Variety and choice of courses
So many to choose from, not just science and technology but humanities too. Most are in English, but I’m starting to see some foreign language courses appearing here and there.
Top universities involved
Some of the world’s best universities are starting to offer free open courses in an attempt to stop being “irrelevant” in this fast-changing landscape of continuing education. Harvard, Stanford, MIT etc have all heavily invested in MOOCs and other forms of open courseware.
Students from all over the world, from all walks of life
Brings a whole new dimension to learning, especially where there are active forums and other forms of student interaction. (This variety of perspectives might help the educators as much as the other learners.) See article about preliminary demographic data on MOOC learners.
Quality of courses
Okay, taking a free Coursera course is not the same as studying at Stanford, but it’s usually taught by a real expert and includes use of top-quality course material and lectures.
Quizzes, projects, assignments etc give a whole new dimension to a plain old MIT OpenCourseWare-style model where you just view the videos and other materials without any interaction. Most students only learn and stay engaged when there are quizzes and games involved.
In some courses, professors overcome the problem of grading tens of thousands of papers by instituting a system of peer assessment. This helps with inter-student collaboration and may bring new insights to the work.
Discussion boards and forums
Help students to interact and collaborate, and this in turn gives them the personal support and encouragement to carry on studying.
If there is a vibrant forum, this is a great way for people interested in similar subjects to meet each other and stay acquainted. Some courses involved Meetups, Google Hangouts etc.
Data on how people learn
A bit spooky for privacy advocates, but since these courses are entirely online and tracked, it’s a great way to learn how people learn. You can see in what order students watch videos, how they progress through the course, what they like and dislike… This feedback in turn helps them improve the course for next time.
If you don’t understand something, you can watch the video again/check out further resources/ask in discussion forums until you do. In regular courses you can’t ask the lecturer to repeat what he says all the time.
Free/affordable: Most MOOCs are free and others are affordable compared to a university education. Okay, you still need to pay for a good internet connection and computer, but it’s a lot cheaper than studying a regular course.
You get back what you put in
Students can choose how much effort they wish to put into the course – and they’ll benefit proportionally.
Professors in regular universities can use aspects of the MOOCs (e.g. a video, a quiz) to enhance their own teaching.
Freedom to learn
You are free to choose any subject you’re interested in – don’t need to worry about taking prerequisite courses or a set framework of courses.
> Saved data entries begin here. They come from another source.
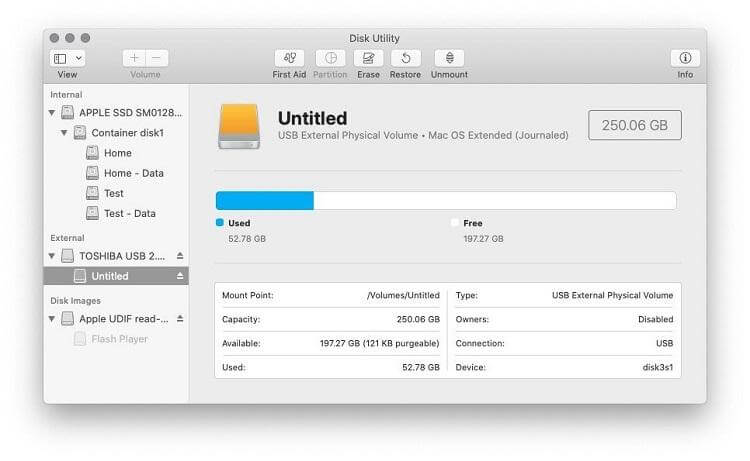Image resolution: width=750 pixels, height=461 pixels.
Task: Select the Test volume in sidebar
Action: pos(113,193)
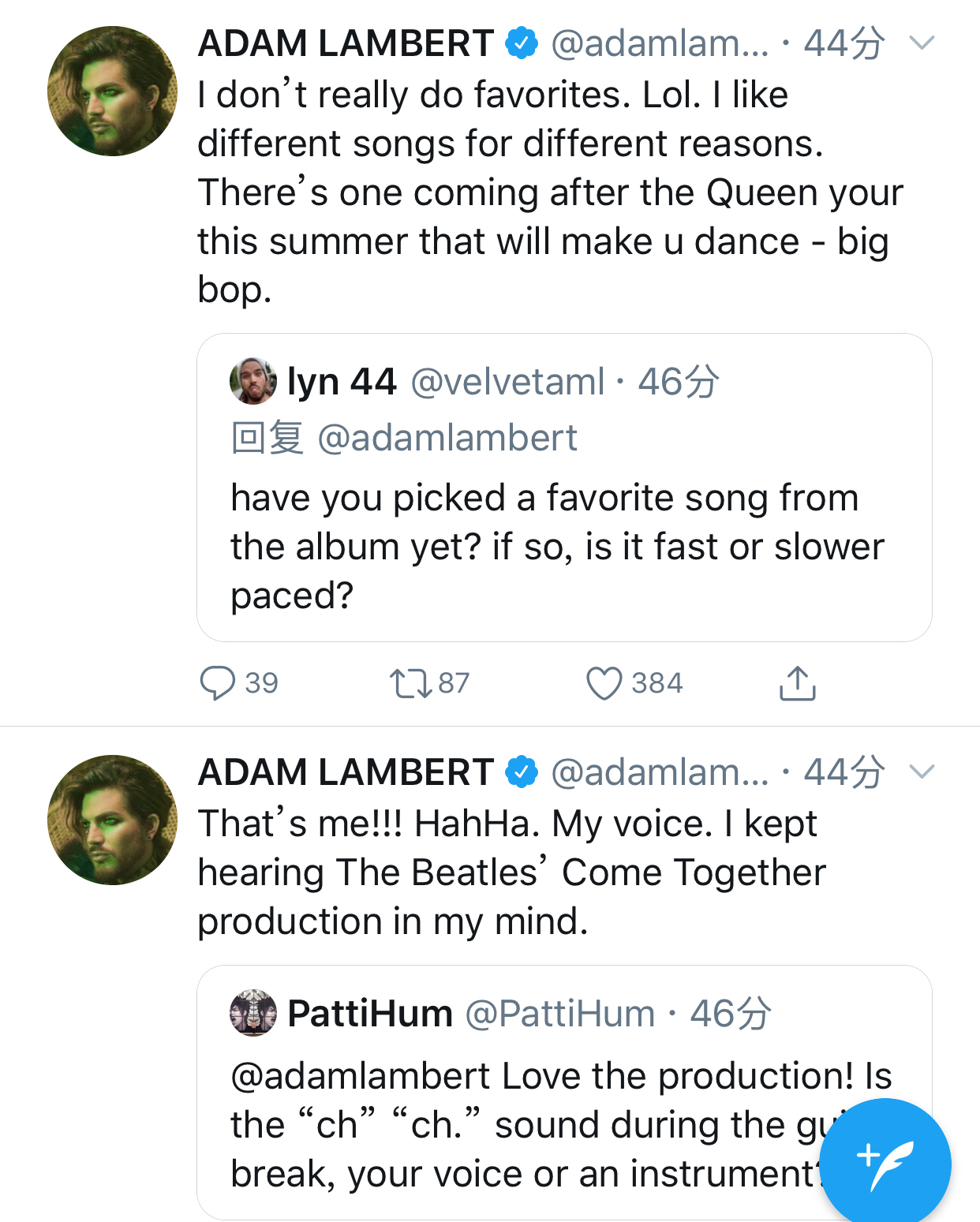Open the @adamlambert reply mention link
Image resolution: width=980 pixels, height=1222 pixels.
pyautogui.click(x=447, y=439)
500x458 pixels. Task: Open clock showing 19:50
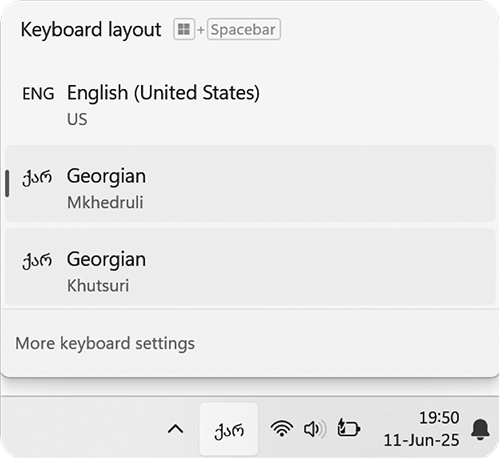[x=439, y=418]
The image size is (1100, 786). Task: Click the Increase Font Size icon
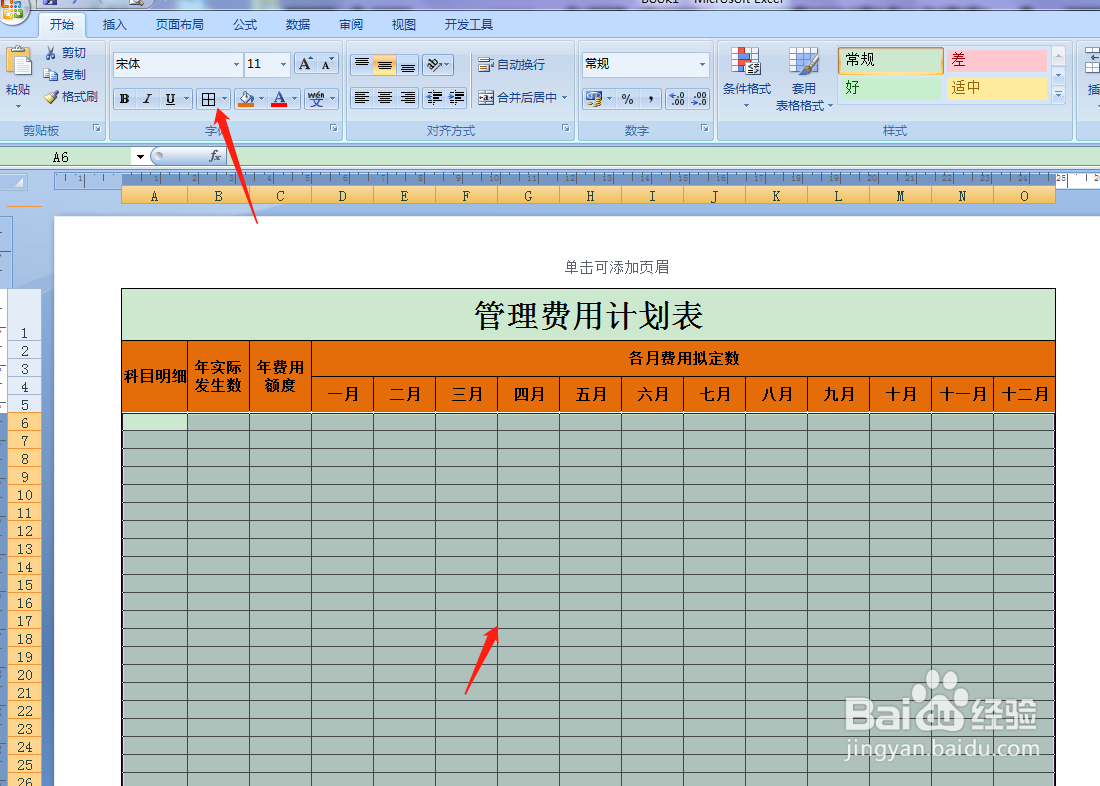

No enrollment limit: Anyone who wishes to study can join up.
The professor usually links to other great sources/readings/websites if a student wishes to go deeper into the subject.
Open learning systems
Most open courseware providers use open source learning systems, allowing these to be adapted and improved.
Unlike websites like TED or Khan Academy, MOOCs are generally paced. This helps give a structure and framework to the course.